Debo estas citas en su catalán original a la historiadora Carmen López Alonso, en su esplendida obra La pobreza en la España medieval.

Pero mientras para el sabio Eiximenis el ocio no podía ser más que omnímodamente pernicioso y peligroso, ya hemos visto como el Estado moderno, tal vez sobre la benemérita estela de Bismarck, ha sabido crear esa especie de sindicatos del ocio, como he osado llamarlos más arriba, que ponen la cosa pública y su paz a salvo de las palabras que salen de la ociosidad y se transmiten de unos a otros en la reunión de los que, por cualquier causa, voluntaria o forzosa, no trabajan, de donde se difunden para grave amenaza del Estado y su concordia.

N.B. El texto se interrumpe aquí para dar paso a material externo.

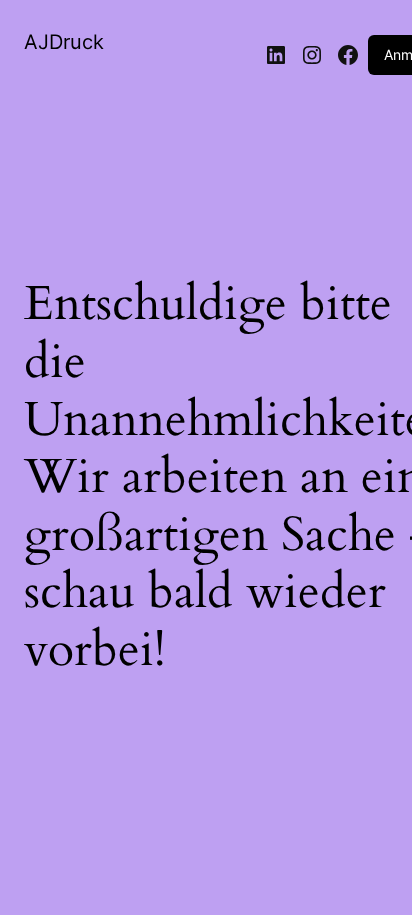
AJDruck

El Estado moderno ha sabido crear esa especie de sindicatos del ocio que ponen la cosa pública y su paz a salvo de las palabras que salen de la ociosidad

Sin embargo, he aquí que hoy, tan inesperada como excepcionalmente, nos hallamos en un grave trance de ociosidat, no ya voluntaria, como la de los tiempos de En Pere el del Punyalet, que suponía Eiximenis, sino forzosa. O sea que a fin de cuentas va a resultar que, tanto ayer como hoy, con autoritarismo o con democracia, libres o forzosas las palabras o paraules, ¡nadie lo diría!, han sido siempre, por sí mismas, peligrosas o dañosas para la cosa pública, o sea el Estado. Cave canem!

Rafael Sánchez Ferlosio es escritor.